A large number of factors have been cited in the recent past to explain why, since the late 1970's, children have been getting heavier: a) older mothers; b) air-conditioning, c) medications, d) less sleep, and e) environmental contaminants (e.g., endocrine-disruptors). Now, add to the list adenovirus-36.
Recent studies of Korean children and American and Italian adults have shown that obese people are more likely to have antibodies against adenovirus-36 than normal-weight individuals. A new study of children 8 to 18 (admittedly a rather small sample of 67 obese and 57 normal weight children) found 19 with antibodies to andenovirus-36; 15 were obese and 4 were not. The weight differential was very large.

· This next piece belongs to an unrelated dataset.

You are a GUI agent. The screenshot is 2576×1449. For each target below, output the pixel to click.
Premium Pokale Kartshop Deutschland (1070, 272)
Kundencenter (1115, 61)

Support for the thesis is found in animal studies. Chickens, mice, rats, and monkeys infected with the virus all get fat even though the animals do not eat more or exercise less than before they were infected. Also, laboratory tests have shown that adult stem cells infected with the virus produce more fat cells, and those fat cells store more fat than normal.
Still, epidemiology is not proof of causation. The laboratory and animal studies provide support for the thesis, but differences in physiology and biochemistry limit their persuasive power. Further, the lack of exercise and higher fat diet certainly are contributing factors even if there is a causal or semi-casual relationship. For example, a study of military personnel did not find a relationship, which could be explained by an incentive that such personnel have to maintain their physical condition.